** Extract to read **
=== Section Start ===

Let them eat Dot Cakes.

New Yorkers and tourists are lining up for hours for the newest viral sensation. Propelled by TikTok and Instagram, demand for Dot Cakes — round little confections in a cup topped with a layer of multicolor nonpareil sprinkles that the social media masses find inexplicably thrilling — has reached insane levels.

At Butterfield Market — the exclusive purveyor in NYC for the treats, which come from a Roslyn, NY, bakery called The Dot Cakes, — they receive 600 cakes at each of its two locations every Wednesday and Saturday and sell out within two hours. On social media, posts about the treats attract hundreds of thousands and even millions of views.

One influencer, Danielle Pheloung, 29, posted a TikTok video six days ago that’s amassed seven million views. In it, she says the Dot Cakes are “the best thing I’ve ever had in my entire life.” 

I’m truly sorry for her if that’s true.

=== Section End ===

** Exercise aim **
According to the Dot Cakes article, what has driven demand for the cakes to such high levels? Answer in one to three sentences.

** Data extracts **
=== Section Start ===

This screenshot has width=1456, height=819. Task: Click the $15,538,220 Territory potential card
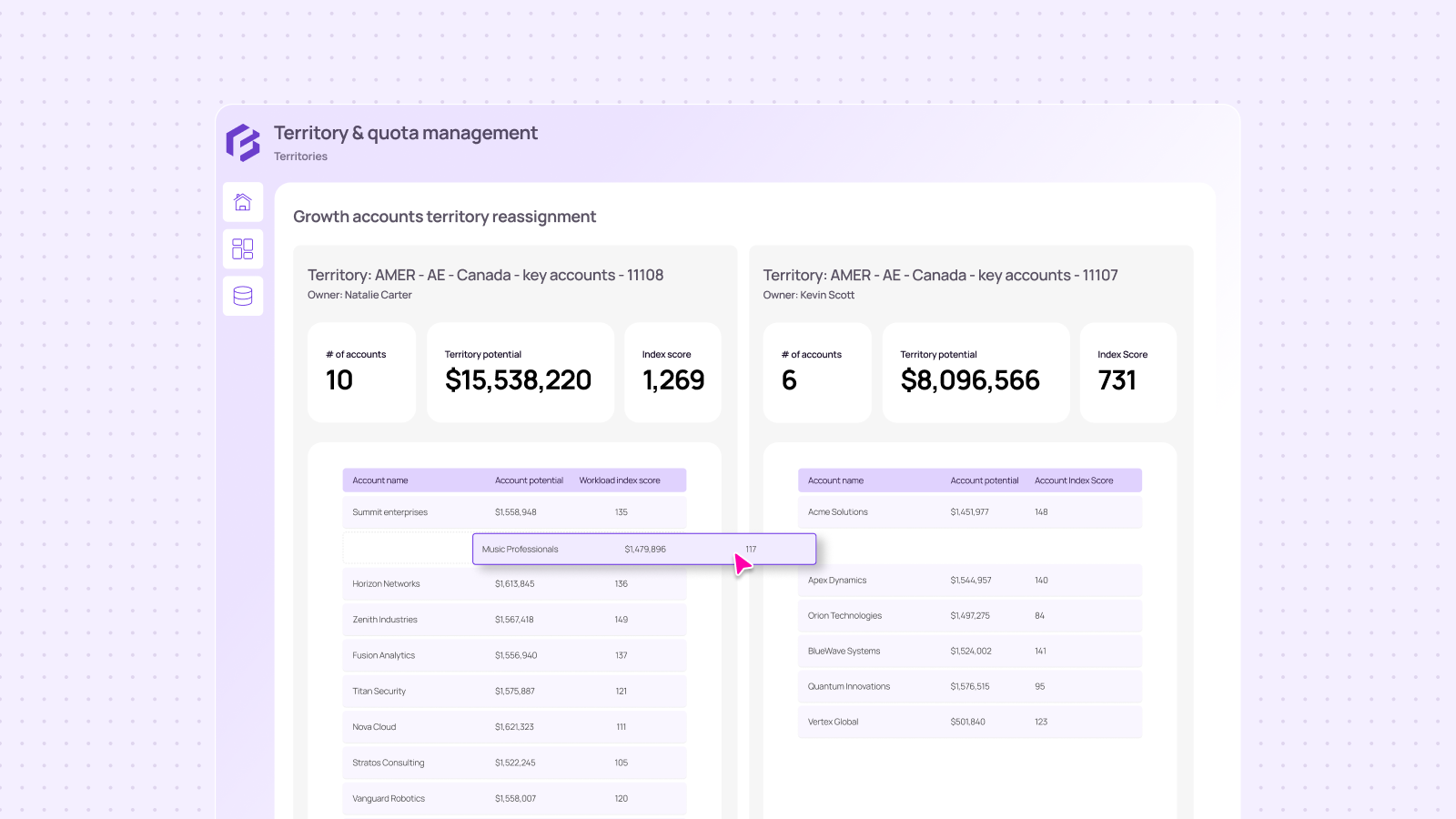pyautogui.click(x=520, y=372)
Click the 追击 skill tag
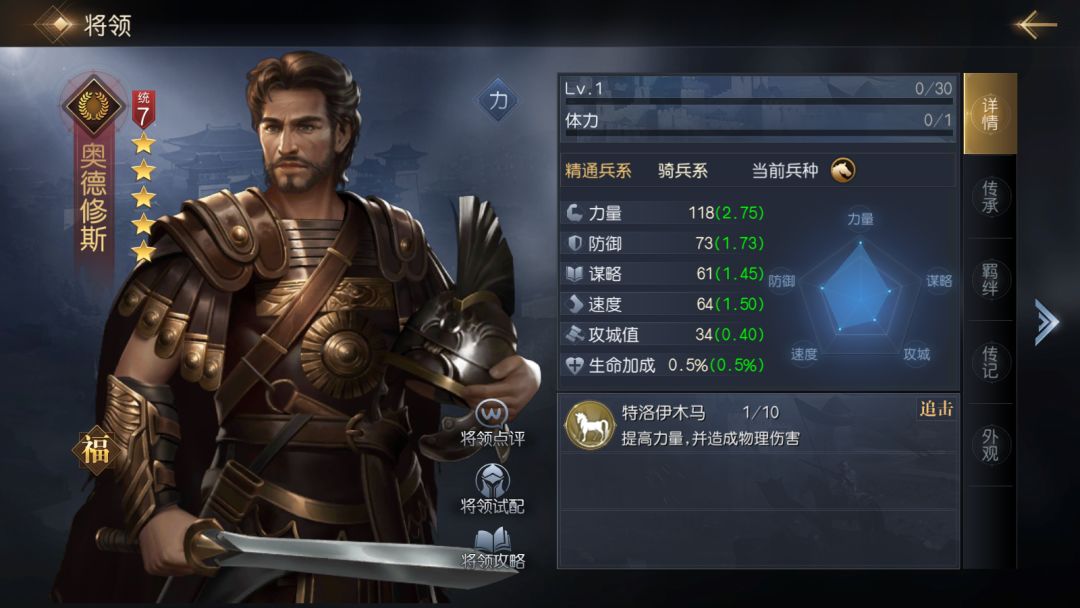This screenshot has width=1080, height=608. click(x=936, y=410)
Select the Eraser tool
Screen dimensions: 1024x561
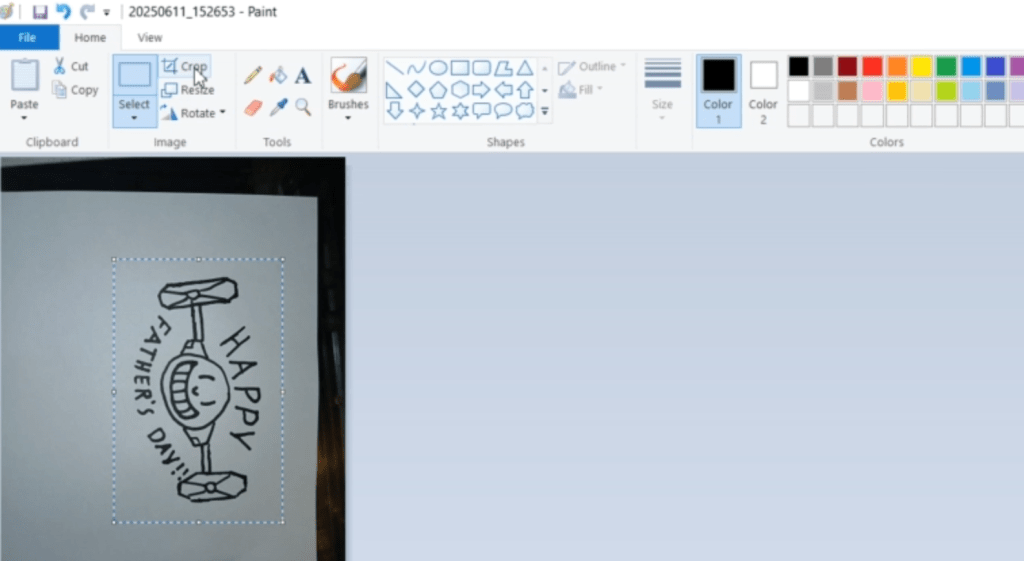[x=253, y=106]
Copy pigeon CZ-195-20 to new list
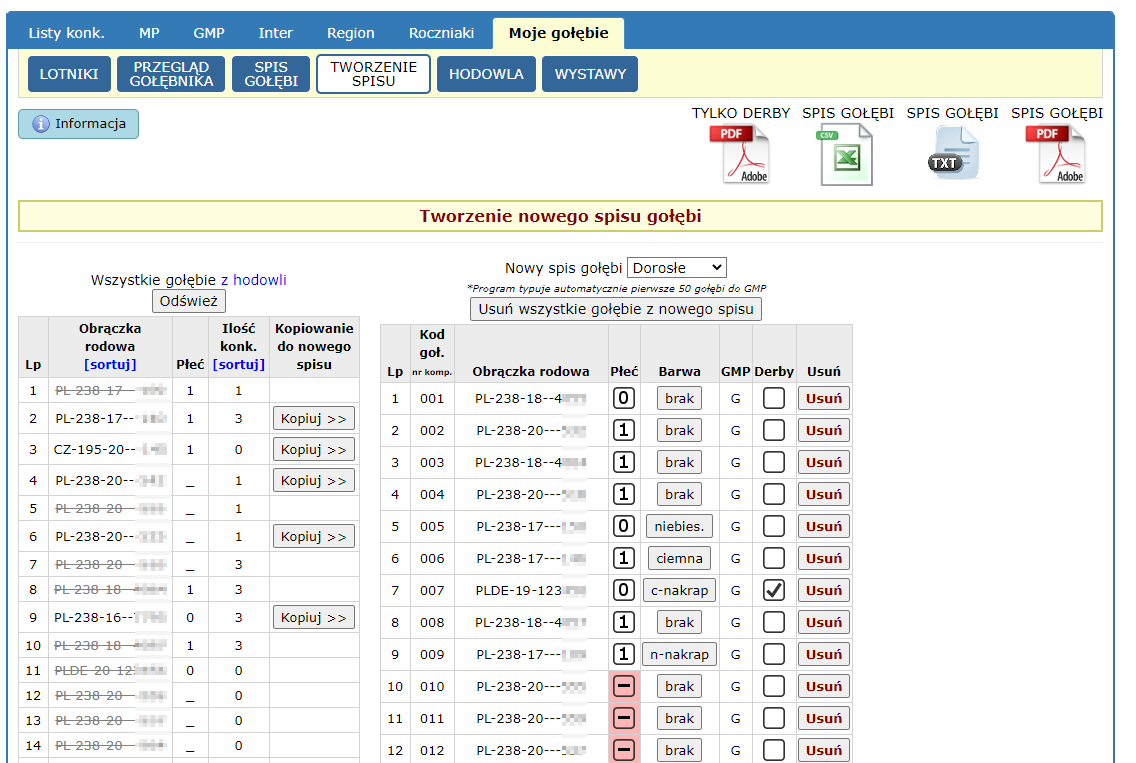Image resolution: width=1136 pixels, height=763 pixels. [313, 449]
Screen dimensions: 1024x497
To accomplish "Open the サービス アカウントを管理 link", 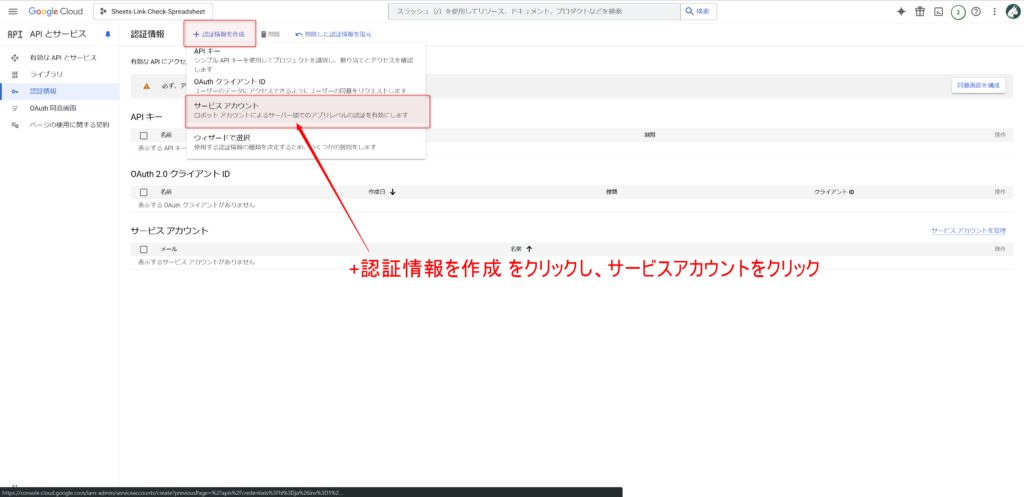I will (x=968, y=230).
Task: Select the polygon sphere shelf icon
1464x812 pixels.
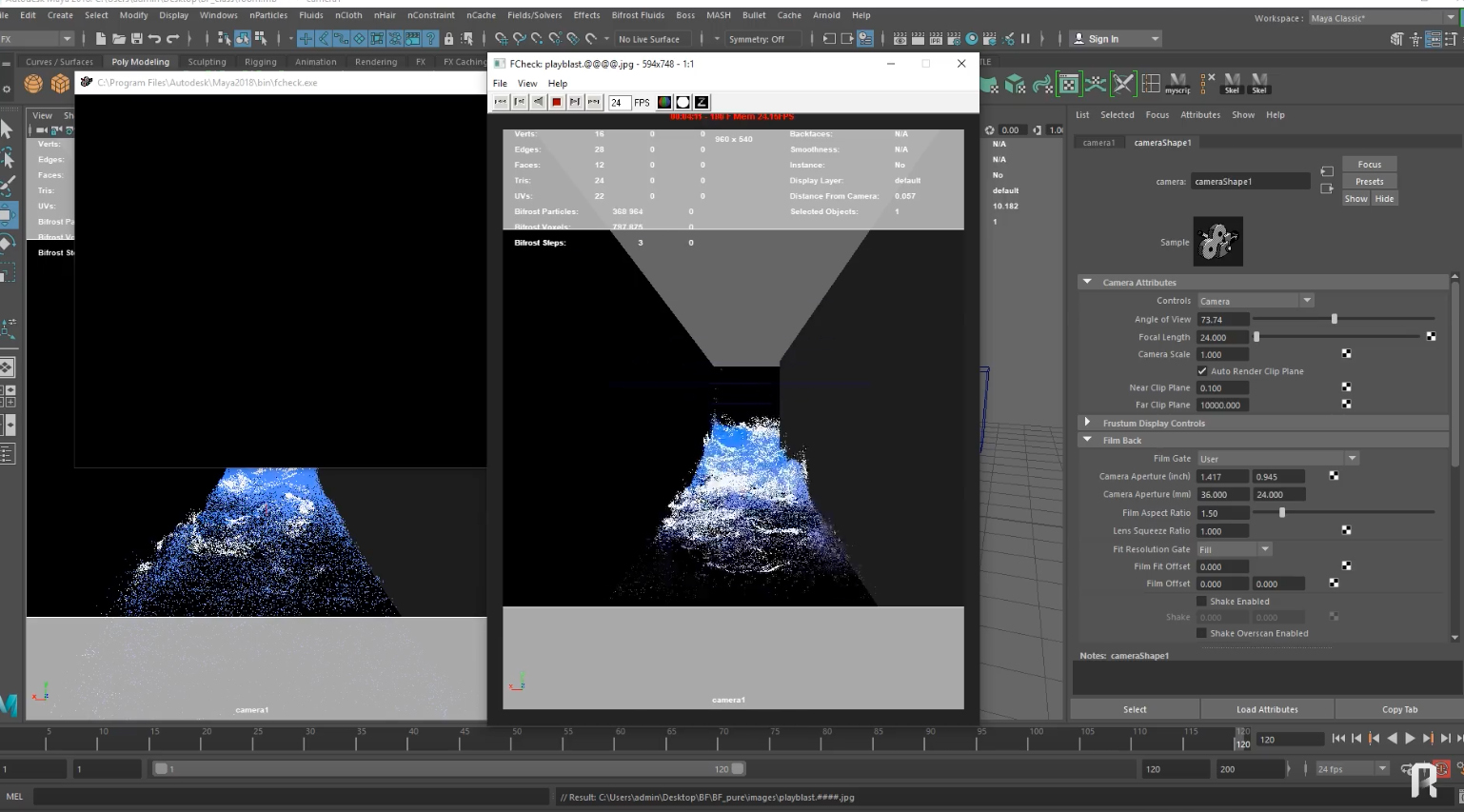Action: tap(33, 84)

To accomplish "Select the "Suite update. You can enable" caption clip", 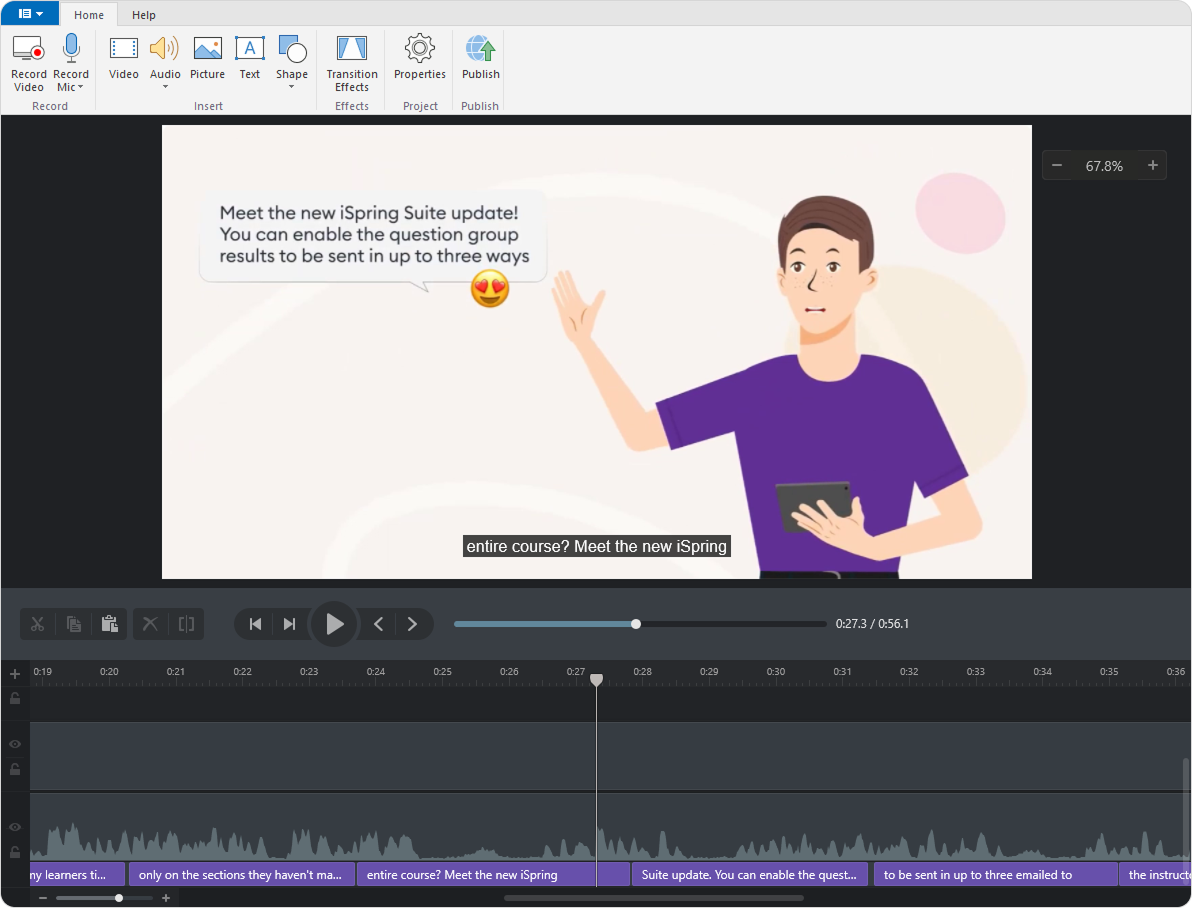I will pyautogui.click(x=749, y=875).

=== Section End ===

** Exercise response **
The article says TikTok and Instagram have propelled demand for Dot Cakes to "insane levels." Social media posts about the treats draw hundreds of thousands and even millions of views, so New Yorkers and tourists line up for hours to buy them.